The size of the input for a statement can have a big impact on the
evaluation time of the query.
The input for a statement is defined by the
FROM clause. When possible, use an already completed
result from another statement instead of using collection records, to avoid
inputting unnecessary records.
Consider the following queries. In the first query, the input to each
statement is of a size on the order of the navigation state. In the first two
statements, Sums and Totals, the data is aggregated at two levels of
granularity. In the last statement, the data set is accessed again for the sole
purpose of identifying the month/year combinations that are present in the
data. The computations of interest are derived from previously-computed
results:
DEFINE Sums AS SELECT
SUM(a) AS MonthlyTotal
FROM SaleState
GROUP BY month,year;
DEFINE Totals AS SELECT
SUM(a) AS YearlyTotal
FROM SaleState
GROUP BY year;
DEFINE Result AS SELECT
Sums[month,year].MonthlyTotal AS MonthlyTotal,
Sums[month,year].MonthlyTotal/Totals[year].YearlyTotal AS Fraction
FROM SaleState
GROUP BY month,year
In the following rewritten version of the same query, the Dgraph
database for this data set is accessed only once. The first statement accesses
the database to compute the monthly totals. The second statement has been
modified to compute yearly totals using the results of the first statement.

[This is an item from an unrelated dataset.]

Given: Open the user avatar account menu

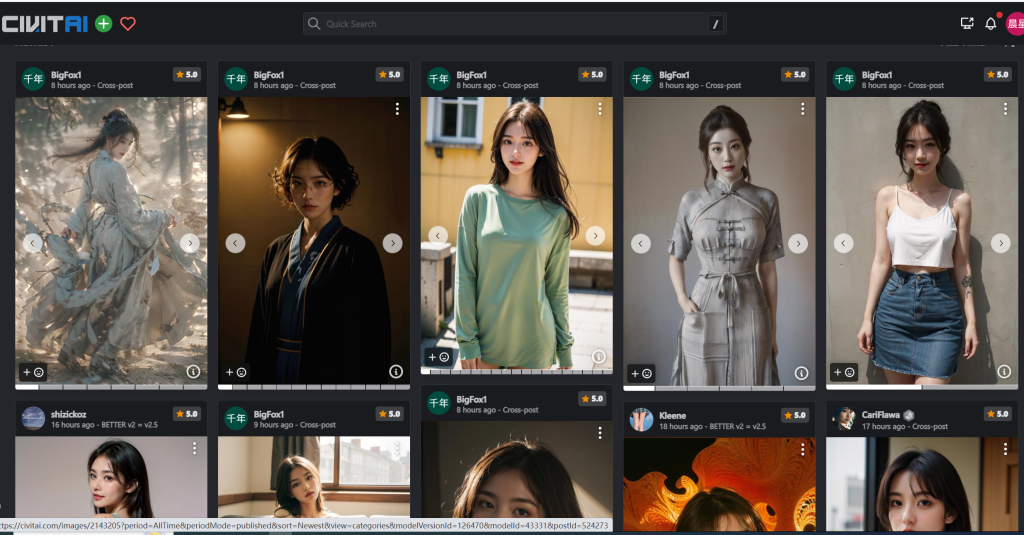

Assuming that there are many records per month, the savings could be multiple
orders of magnitude. Finally, the last statement has also been modified to use
the results of the first statement. The first statement has already identified
all of the valid month/year combinations in the data set. Rather than accessing
the broader data set (possibly millions of records) just to identify the valid
combinations, the month/year pairs are read from the much smaller (probably
several dozen records) previous result:
DEFINE Sums AS SELECT
SUM(a) AS MonthlyTotal
FROM SalesState
GROUP BY month,year;
DEFINE Totals AS SELECT
SUM(MonthlyTotal) AS YearlyTotal
FROM Sums
GROUP year;
DEFINE Result AS SELECT
MonthlyTotal AS MonthlyTotal,
MonthlyTotal/Totals[year].YearlyTotal AS Fraction
FROM Sums
Defining constants independent of data set size
A common practice is to define constants for a query
through a single group, as shown in the first query below. The input for this
query is the entire navigation state, even though nothing from the input is
used:
DEFINE Constants AS SELECT
500 AS DefaultQuota
FROM SaleState
GROUP
Since none of the input is actually needed, restrict the input to the
smallest size possible with a very restrictive filter, such as the one shown in
this second example:
DEFINE Constants AS SELECT
500 AS DefaultQuota
FROM SaleState
WHERE FactSales_ProductKey IS NOT NULL
GROUP
In the example, FROM SalesState is the unique property key for the
Sales collection.